§ Given passage:
────

Figure 1. External Ca²⁺ influx via L-type Ca²⁺ channels is required for EC coupling in hESC-CMs.

A. Confocal line-scan images from a representative, field-stimulated hESC-CM under control conditions (i.e. 1.8 mM external Ca²⁺, upper image) and after the application of a Ca²⁺-free solution (lower). B. Corresponding [Ca²⁺]_i transients under control (black trace) and Ca²⁺-free (red) conditions. C. [Ca²⁺]_i transients before (black) and after the application of the L-type Ca²⁺ channel blocker diltiazem (10 µM, red).

Figure 2. Thapsigargin decreases [Ca²⁺]_i transients in hESC-CMs.

A. Time-course of field-stimulated [Ca²⁺]_i transients in a representative hESC-CM under control conditions (black trace) and after exposure to thapsigargin (1 µM, red). B. Bar graph describing the percentage change in the peak of the [Ca²⁺]_i transient before (control, black) and after (red) exposure to thapsigargin in hESC-CMs. C. Time-course of field-stimulated [Ca²⁺]_i transients in a representative hESC-CM under control conditions (black), during exposure to 10 µM cyclopiazonic acid (CPA, red), and following washout of CPA (blue).

Figure 3. Voltage dependencies of I _Ca and [Ca²⁺]_i during EC coupling in hESC-CMs and hFVMs.

A. I _Ca traces from typical hESC-CMs and hFVMs. I _Ca was evoked elicited using the voltage protocol depicted in the inset to the right. In brief, cells were slowly depolarized from the holding potential of −70 mV to −50 mV, where they were held to inactivate the Na⁺ current. Cells were then depolarized from −50 mV to test potentials ranging from −40 to +60 mV for 200 ms. B. Current-voltage relationships of I _Ca in hESC-CMs (red) and hFVMs (black). C. [Ca²⁺]_i transients evoked by I _Ca following depolarization to −40, 0, +40 mV in representative hESC-CMs and hFVMs. D. Voltage-dependence of the amplitude of the [Ca²⁺]_i transient in hESC-CMs and hFVMs. E. Voltage-dependence of the EC coupling gain factor in hESC-CMs and hFVMs.

────

§ Dataset extract:
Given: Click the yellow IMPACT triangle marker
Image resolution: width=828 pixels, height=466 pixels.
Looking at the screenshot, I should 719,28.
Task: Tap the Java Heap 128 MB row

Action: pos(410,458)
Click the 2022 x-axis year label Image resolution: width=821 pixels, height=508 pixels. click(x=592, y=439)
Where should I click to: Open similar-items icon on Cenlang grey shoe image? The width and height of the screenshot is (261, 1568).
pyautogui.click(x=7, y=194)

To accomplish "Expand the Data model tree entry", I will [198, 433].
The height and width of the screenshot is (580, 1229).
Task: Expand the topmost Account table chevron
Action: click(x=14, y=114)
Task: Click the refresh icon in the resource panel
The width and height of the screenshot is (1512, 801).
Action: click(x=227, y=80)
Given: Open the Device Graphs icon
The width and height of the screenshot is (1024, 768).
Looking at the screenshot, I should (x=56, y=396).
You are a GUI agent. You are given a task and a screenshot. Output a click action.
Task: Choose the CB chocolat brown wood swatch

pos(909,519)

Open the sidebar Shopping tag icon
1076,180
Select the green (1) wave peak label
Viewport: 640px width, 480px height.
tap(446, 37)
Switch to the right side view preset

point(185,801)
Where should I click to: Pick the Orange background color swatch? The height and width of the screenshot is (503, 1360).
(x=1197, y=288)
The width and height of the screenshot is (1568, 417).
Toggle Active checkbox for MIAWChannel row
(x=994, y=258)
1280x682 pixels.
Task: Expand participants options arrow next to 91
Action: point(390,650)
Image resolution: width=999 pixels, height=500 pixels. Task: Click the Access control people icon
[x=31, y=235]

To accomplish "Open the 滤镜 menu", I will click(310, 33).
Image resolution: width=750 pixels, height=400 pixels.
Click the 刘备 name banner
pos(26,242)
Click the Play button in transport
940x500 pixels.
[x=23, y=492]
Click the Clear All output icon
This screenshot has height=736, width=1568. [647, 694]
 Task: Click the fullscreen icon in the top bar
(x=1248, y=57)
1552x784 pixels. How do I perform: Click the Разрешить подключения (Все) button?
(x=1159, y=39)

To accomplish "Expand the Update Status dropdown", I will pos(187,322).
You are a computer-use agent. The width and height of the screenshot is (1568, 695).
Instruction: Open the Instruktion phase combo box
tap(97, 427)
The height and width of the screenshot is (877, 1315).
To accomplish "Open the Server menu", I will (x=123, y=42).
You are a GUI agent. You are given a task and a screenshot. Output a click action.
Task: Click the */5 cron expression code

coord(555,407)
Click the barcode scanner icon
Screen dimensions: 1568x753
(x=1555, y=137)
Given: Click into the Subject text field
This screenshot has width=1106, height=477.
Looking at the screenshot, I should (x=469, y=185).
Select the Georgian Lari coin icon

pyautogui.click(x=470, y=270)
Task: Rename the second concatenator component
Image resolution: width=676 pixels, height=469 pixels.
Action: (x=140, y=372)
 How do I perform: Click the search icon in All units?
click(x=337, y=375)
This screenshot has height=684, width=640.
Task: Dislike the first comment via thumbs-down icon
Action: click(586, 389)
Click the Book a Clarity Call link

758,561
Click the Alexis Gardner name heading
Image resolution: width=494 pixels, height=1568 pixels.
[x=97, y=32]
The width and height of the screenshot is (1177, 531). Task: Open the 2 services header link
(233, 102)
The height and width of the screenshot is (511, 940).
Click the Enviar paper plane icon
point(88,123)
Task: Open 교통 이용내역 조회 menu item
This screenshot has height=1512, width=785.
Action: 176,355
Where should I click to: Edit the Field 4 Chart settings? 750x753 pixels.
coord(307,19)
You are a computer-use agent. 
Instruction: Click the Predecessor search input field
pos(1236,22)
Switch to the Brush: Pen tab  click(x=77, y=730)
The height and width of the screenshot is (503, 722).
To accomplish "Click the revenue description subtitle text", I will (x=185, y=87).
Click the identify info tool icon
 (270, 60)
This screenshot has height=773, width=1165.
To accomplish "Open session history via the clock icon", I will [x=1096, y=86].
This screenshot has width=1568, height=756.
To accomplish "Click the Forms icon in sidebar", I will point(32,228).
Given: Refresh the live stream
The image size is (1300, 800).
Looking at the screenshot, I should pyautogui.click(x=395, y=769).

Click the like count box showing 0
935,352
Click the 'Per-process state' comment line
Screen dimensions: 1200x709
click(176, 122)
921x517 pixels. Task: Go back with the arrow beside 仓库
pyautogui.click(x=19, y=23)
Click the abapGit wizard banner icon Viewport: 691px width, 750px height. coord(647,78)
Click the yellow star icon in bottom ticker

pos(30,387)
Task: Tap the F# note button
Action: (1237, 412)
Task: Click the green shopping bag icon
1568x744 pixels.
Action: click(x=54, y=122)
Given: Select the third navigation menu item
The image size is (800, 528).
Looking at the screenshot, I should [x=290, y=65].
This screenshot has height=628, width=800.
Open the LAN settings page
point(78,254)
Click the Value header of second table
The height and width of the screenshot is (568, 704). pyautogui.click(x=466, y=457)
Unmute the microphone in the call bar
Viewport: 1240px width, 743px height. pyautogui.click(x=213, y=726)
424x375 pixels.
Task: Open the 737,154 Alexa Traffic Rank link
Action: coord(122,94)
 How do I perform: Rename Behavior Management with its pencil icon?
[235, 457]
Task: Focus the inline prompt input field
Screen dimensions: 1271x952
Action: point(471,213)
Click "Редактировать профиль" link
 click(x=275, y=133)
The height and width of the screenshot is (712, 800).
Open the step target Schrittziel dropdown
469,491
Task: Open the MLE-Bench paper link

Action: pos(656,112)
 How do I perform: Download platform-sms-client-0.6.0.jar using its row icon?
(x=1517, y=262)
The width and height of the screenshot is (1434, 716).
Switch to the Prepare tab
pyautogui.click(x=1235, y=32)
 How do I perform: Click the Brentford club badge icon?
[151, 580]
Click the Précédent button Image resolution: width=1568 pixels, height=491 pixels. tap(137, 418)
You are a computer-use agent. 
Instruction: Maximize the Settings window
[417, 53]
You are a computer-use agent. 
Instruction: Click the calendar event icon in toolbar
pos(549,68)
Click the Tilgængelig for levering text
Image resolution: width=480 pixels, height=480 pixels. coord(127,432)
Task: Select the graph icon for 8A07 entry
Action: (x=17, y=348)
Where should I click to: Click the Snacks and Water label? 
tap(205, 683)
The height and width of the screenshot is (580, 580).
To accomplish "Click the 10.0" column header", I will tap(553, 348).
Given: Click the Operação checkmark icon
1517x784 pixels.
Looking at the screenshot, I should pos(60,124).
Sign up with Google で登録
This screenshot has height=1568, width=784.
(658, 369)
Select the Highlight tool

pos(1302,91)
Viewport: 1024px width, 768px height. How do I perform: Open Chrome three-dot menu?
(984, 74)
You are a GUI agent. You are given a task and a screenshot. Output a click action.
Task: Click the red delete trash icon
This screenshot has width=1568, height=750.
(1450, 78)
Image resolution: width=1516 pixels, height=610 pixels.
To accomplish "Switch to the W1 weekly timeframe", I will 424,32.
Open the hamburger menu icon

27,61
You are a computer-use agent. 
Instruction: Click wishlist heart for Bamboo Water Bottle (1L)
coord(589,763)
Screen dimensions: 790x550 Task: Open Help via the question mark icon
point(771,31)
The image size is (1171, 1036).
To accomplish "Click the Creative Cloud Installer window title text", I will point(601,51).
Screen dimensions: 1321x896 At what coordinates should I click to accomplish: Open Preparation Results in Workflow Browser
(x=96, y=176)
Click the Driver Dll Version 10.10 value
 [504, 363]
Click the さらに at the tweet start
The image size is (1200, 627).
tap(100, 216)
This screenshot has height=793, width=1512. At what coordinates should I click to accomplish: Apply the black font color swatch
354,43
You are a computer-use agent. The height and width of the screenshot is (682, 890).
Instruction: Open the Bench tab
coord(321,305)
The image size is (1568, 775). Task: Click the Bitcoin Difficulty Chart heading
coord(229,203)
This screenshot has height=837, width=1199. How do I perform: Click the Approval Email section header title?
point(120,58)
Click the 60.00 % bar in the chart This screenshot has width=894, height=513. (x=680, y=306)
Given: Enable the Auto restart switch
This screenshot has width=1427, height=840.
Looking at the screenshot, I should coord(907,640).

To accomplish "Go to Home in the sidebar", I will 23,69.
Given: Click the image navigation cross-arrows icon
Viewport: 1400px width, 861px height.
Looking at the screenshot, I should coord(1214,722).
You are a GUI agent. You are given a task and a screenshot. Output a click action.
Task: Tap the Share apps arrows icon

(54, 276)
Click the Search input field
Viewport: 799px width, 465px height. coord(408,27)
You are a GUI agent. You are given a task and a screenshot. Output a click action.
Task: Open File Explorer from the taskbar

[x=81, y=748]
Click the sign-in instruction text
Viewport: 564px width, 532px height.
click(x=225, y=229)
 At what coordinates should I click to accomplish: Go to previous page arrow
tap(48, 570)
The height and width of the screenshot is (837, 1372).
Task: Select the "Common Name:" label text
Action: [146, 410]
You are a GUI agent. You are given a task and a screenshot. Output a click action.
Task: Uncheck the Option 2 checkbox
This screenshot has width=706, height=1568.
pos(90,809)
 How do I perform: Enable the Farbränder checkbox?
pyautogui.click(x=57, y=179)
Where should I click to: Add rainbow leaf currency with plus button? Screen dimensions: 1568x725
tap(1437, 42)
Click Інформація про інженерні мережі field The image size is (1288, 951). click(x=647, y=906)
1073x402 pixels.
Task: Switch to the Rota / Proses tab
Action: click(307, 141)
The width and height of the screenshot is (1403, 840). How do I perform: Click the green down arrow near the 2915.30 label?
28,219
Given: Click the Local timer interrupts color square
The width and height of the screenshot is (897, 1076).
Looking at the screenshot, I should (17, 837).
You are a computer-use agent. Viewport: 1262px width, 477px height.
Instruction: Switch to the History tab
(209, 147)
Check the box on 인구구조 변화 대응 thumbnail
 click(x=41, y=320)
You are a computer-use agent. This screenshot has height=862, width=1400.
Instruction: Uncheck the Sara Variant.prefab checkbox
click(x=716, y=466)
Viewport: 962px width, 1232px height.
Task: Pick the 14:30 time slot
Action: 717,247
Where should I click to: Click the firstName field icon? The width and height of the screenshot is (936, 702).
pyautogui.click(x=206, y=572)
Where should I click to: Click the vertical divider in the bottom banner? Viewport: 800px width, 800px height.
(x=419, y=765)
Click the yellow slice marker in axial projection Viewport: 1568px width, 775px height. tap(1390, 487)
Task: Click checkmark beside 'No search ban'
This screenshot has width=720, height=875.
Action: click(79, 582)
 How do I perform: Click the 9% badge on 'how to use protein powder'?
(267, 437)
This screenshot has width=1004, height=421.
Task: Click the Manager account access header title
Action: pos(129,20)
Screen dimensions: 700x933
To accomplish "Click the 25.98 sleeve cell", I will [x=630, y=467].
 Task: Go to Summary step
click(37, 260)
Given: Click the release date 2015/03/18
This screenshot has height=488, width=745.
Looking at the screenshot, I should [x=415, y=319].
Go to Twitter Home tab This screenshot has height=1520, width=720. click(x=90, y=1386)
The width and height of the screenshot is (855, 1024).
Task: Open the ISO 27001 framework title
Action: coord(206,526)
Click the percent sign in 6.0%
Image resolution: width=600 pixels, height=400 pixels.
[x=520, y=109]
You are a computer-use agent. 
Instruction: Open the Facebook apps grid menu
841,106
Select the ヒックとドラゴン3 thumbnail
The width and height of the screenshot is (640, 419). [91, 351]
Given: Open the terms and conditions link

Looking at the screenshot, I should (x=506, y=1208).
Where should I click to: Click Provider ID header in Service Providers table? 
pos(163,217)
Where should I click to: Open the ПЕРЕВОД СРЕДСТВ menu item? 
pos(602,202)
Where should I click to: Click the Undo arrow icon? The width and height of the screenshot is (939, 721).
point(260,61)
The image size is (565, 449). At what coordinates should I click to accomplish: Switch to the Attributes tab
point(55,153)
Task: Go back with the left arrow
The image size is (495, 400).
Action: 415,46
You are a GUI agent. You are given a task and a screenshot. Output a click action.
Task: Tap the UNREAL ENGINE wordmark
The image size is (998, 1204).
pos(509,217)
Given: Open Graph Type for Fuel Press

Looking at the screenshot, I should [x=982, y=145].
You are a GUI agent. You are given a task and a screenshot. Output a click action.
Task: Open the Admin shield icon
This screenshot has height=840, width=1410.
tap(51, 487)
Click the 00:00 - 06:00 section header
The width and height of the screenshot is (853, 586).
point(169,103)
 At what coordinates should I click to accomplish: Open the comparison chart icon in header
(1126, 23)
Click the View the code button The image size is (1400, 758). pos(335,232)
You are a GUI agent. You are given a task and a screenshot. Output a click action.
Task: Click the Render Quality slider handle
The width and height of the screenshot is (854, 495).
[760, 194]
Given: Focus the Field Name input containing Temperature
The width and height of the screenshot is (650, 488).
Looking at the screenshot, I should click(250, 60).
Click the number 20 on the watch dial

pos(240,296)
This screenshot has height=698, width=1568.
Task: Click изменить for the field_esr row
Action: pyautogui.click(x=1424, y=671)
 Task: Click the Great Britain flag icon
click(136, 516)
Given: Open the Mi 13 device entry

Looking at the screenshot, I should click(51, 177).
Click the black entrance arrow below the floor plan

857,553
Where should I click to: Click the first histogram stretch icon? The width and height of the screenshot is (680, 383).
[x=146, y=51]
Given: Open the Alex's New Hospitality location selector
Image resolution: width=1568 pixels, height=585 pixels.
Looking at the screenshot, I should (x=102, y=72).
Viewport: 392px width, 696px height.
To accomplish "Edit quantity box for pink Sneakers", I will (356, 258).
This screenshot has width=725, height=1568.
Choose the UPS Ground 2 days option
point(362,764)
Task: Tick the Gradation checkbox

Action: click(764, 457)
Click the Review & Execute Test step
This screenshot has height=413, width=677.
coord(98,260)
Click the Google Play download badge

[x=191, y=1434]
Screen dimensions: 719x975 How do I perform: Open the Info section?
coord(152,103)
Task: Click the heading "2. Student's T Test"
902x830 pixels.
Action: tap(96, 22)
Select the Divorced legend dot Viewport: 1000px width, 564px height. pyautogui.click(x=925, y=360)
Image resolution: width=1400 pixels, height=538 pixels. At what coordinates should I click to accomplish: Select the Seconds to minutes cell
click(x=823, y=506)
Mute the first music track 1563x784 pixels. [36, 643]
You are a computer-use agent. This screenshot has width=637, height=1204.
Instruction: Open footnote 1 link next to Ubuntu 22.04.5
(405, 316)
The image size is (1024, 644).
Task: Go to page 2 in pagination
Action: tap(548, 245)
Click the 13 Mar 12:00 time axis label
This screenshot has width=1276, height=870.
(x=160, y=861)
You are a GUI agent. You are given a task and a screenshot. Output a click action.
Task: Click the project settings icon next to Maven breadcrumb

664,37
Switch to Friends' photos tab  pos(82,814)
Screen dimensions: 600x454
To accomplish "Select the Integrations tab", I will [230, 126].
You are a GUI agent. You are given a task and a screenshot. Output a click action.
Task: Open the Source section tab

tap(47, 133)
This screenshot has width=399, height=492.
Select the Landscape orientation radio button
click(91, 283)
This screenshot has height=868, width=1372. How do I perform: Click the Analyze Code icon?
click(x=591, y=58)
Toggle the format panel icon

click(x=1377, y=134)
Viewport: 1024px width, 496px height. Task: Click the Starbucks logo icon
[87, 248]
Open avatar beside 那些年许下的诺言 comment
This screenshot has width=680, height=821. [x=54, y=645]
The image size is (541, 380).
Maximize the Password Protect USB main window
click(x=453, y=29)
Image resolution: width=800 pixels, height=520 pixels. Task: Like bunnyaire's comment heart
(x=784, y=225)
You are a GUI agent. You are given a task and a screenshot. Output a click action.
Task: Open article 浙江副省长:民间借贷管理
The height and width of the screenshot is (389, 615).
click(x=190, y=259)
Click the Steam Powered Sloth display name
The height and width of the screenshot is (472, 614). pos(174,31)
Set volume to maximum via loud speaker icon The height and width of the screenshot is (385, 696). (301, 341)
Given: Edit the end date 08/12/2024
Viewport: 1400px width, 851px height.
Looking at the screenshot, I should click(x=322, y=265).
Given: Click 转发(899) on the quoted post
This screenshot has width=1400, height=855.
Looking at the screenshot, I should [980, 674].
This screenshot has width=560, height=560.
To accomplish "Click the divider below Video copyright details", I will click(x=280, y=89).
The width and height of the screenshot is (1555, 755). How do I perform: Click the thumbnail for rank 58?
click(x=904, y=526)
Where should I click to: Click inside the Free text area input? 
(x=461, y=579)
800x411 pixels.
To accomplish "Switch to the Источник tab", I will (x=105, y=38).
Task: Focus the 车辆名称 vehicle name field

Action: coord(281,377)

────

§ Tasks to complete:
• A. Answer these questions using the figure legends, one answer per line:
(i) What concentration of diltiazem was applied?
(ii) What concentration of thapsigargin were the cells exposed to?
(iii) What holding potential were the cells depolarized from before the I _Ca test steps?
• B. In the figure legends, turn the paragraph that starts "A. Confocal line-scan images" into a short list that keeps its main facts.
• C. Write out the part of the figure legends that begins at the words "Figure 1. External" and stops after "(10 µM, red).".

§ Responses by item number:
• A.
(i) 10 µM
(ii) 1 µM
(iii) −70 mV

• B.
- A: Confocal line-scan images from a field-stimulated hESC-CM, under control conditions (1.8 mM external Ca²⁺, upper image) and after a Ca²⁺-free solution (lower image).
- B: The matching [Ca²⁺]_i transients, with control in black and Ca²⁺-free in red.
- C: [Ca²⁺]_i transients before (black) and after (red) the L-type Ca²⁺ channel blocker diltiazem (10 µM).

• C.
Figure 1. External Ca²⁺ influx via L-type Ca²⁺ channels is required for EC coupling in hESC-CMs.

A. Confocal line-scan images from a representative, field-stimulated hESC-CM under control conditions (i.e. 1.8 mM external Ca²⁺, upper image) and after the application of a Ca²⁺-free solution (lower). B. Corresponding [Ca²⁺]_i transients under control (black trace) and Ca²⁺-free (red) conditions. C. [Ca²⁺]_i transients before (black) and after the application of the L-type Ca²⁺ channel blocker diltiazem (10 µM, red).